(Stored data)
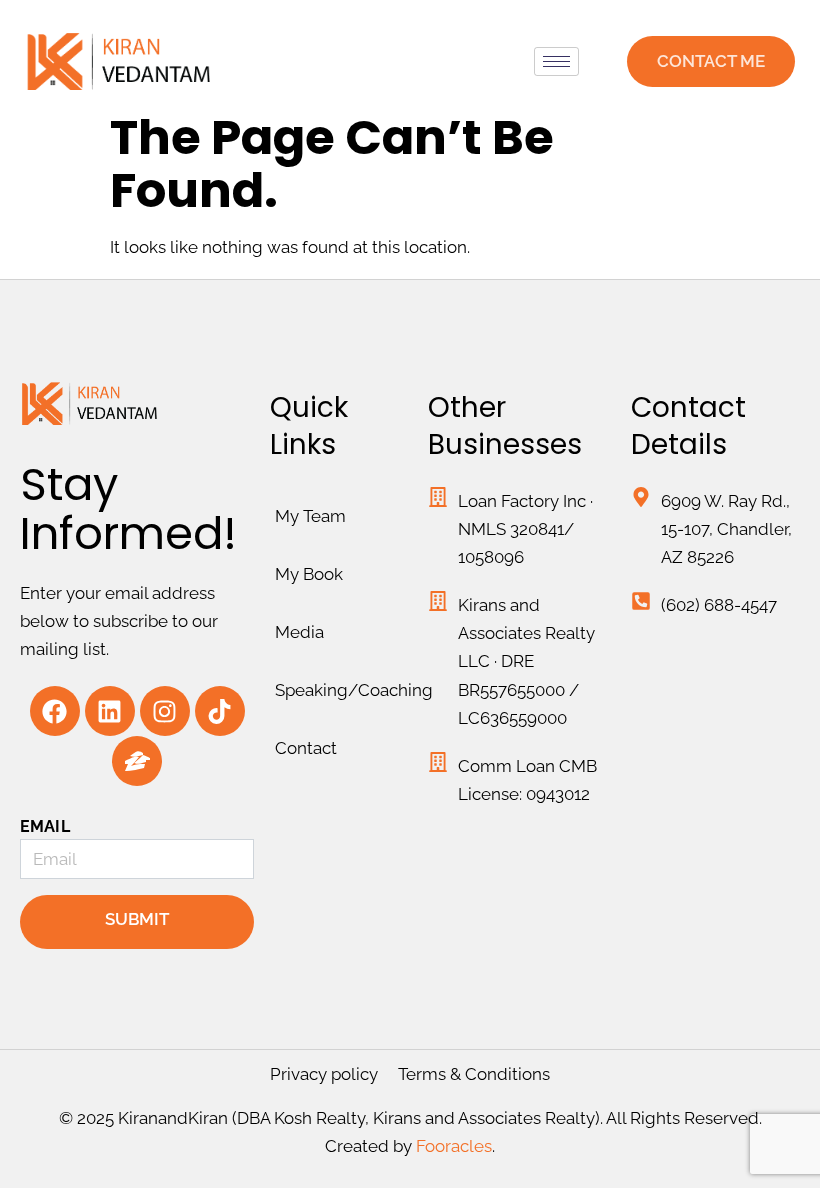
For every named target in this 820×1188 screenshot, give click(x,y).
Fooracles (454, 1146)
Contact (306, 748)
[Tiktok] (220, 711)
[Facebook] (55, 711)
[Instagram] (165, 711)
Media (299, 632)
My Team (310, 516)
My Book (309, 574)
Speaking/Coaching (346, 690)
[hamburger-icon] (556, 61)
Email (45, 826)
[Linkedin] (110, 711)
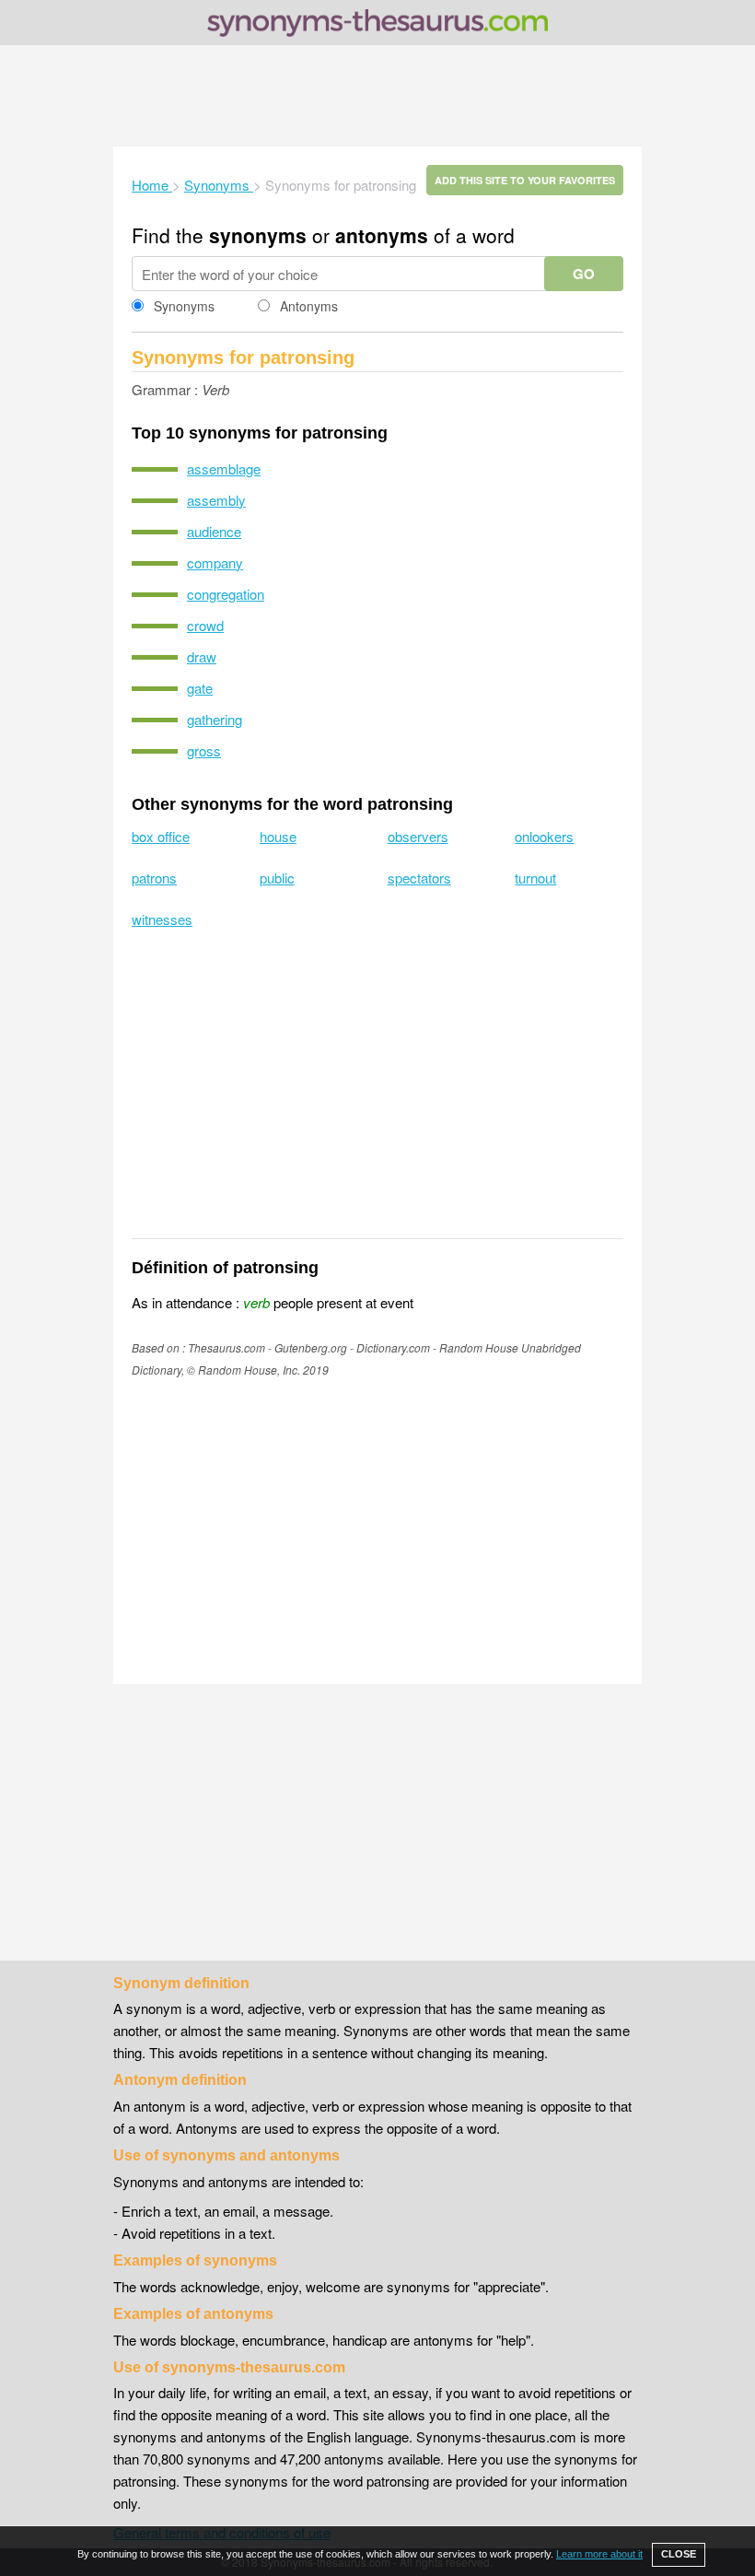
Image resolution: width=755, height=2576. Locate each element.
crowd (205, 625)
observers (418, 836)
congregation (225, 593)
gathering (214, 719)
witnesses (162, 919)
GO (584, 273)
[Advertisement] (377, 95)
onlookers (544, 836)
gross (204, 750)
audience (214, 531)
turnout (535, 877)
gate (200, 687)
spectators (419, 877)
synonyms (258, 235)
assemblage (224, 468)
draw (201, 656)
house (278, 836)
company (215, 562)
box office (161, 836)
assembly (216, 499)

• **WHAT THE EXERCISE ASKS**: Write back the stretch of lines above that begins with the line holding "Media (299, 632)" and ends with the line holding "GO (584, 273)", both included, exactly as written. Pictures stay out.

• **EXERCISE RESPONSE**:
Media (299, 632)
My Team (310, 516)
My Book (309, 574)
Speaking/Coaching (346, 690)
[hamburger-icon] (556, 61)
Email (45, 826)
[Linkedin] (110, 711)
Image resolution: width=755, height=2576. Locate each element.
crowd (205, 625)
observers (418, 836)
congregation (225, 593)
gathering (214, 719)
witnesses (162, 919)
GO (584, 273)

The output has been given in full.